Additionally, the Asset Purchase Agreement requires that DPAC and Quatech take (or refrain from taking) certain actions from and after the closing, including requiring that DPAC and Quatech each change its legal (corporate) name to a name that does not use “DPAC” or “Quatech” or certain other terms specified in the agreement after the closing thereunder. Further, DPAC agreed that in connection with the closing of the Asset Purchase Agreement (and the Plan of Dissolution, described below), to the extent permitted by applicable law, DPAC will make liquidating distributions to the “Nonaffiliated Shareholders” (as described below) of $0.05 per share of common stock of DPAC. In addition, DPAC agreed not make any payment or distribution to its affiliated shareholders who are parties to the “Allocation Agreement” (as described below) until DPAC has paid or made provision for the payment of the liquidating distributions to the Nonaffiliated Shareholders.

Further, in connection with the Asset Purchase Agreement, each of Fifth Third Bank, N.A. (“Fifth Third”) and the State of Ohio, as lenders to DPAC and Quatech, entered into forbearance agreements with DPAC and Quatech, pursuant to which each consented to DPAC and Quatech entering into the Asset Purchase Agreement and agreed to forbear from exercising certain rights under their respective loan agreement with DPAC and Quatech until the closing has occurred or the Asset Purchase Agreement has terminated. In the case of the forbearance agreement with Fifth Third, DPAC and Quatech paid a forbearance fee of $20,000 at the time of Fifth Third’s execution of that forbearance agreement. The forbearance agreements entered into with Fifth Third and the State of Ohio are attached to this Current Report as Exhibits 10.1 and 10.2.

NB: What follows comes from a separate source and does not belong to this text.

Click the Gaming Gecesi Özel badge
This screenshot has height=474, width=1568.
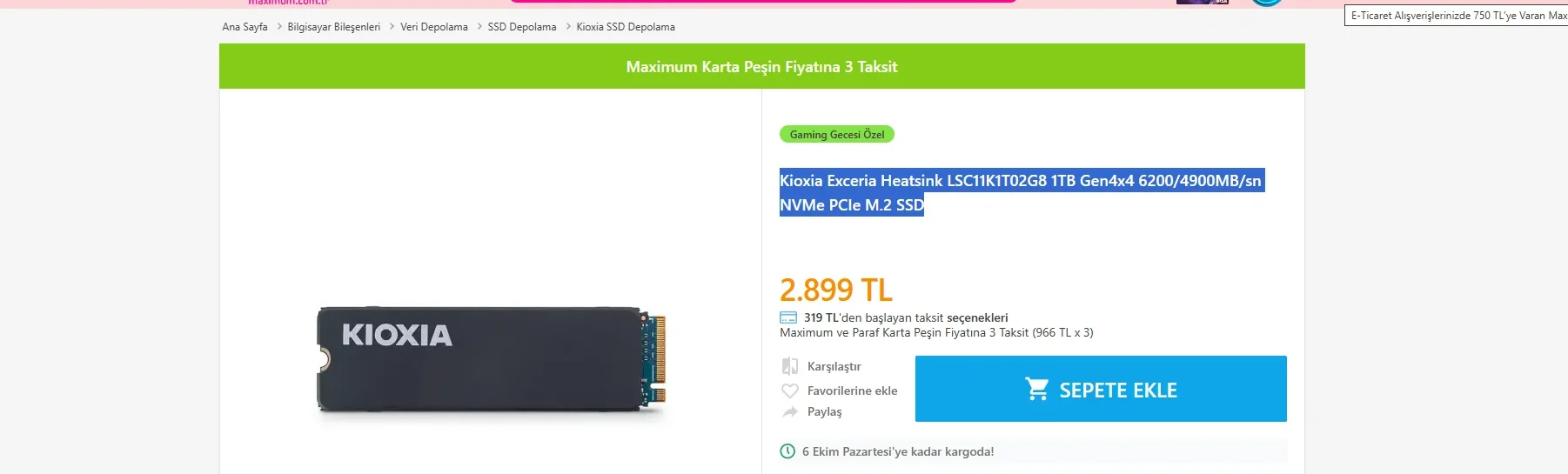(x=837, y=135)
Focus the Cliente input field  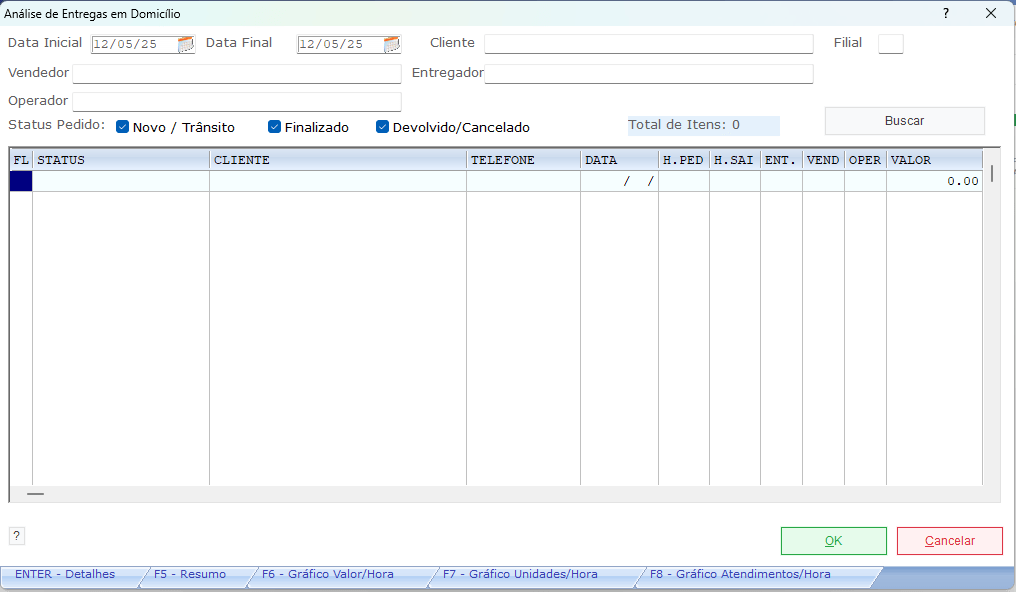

The Asset Purchase Agreement and the transactions contemplated thereby were unanimously approved by DPAC’s Board of Directors and by a special independent committee of DPAC’s directors.

Plan of Complete Liquidation and Dissolution

In connection with the execution of the Asset Purchase Agreement, on July 27, 2011, the DPAC Board of Directors unanimously approved a Plan of Complete Liquidation and Dissolution (the “Plan of Dissolution”). Related to the Plan of Dissolution, DPAC and Quatech, as well as Development Capital Ventures, L.P., the majority shareholder of DPAC, and members of the DPAC Board of Directors who are shareholders, as well as Canal Mezzanine Partners, L.P. (“Canal”) and The Hillstreet Fund, L.P. (“Hill Street”) and certain members of management who hold shares of common stock, agreed pursuant to an Allocation Agreement (the “Allocation Agreement”) that will become effective at the closing under the Asset Purchase Agreement, to a distribution to each holder of common stock (i) who is not as of, and has not been within 90 days prior to, the record date established with respect to such distributions, an officer or director or employee of DPAC or Quatech or (ii) who is not a party to the Allocation Agreement (the “Nonaffiliated Shareholders”) of $0.05 per share, prior to any distribution of cash to any other shareholder of DPAC and certain other payments to the parties to the Allocation Agreement. The Plan of Dissolution is incorporated herein by reference to Annex B to the Preliminary Information Statement, and the Allocation Agreement is incorporated herein by reference to Exhibit A included at Annex B to the Preliminary Information Statement.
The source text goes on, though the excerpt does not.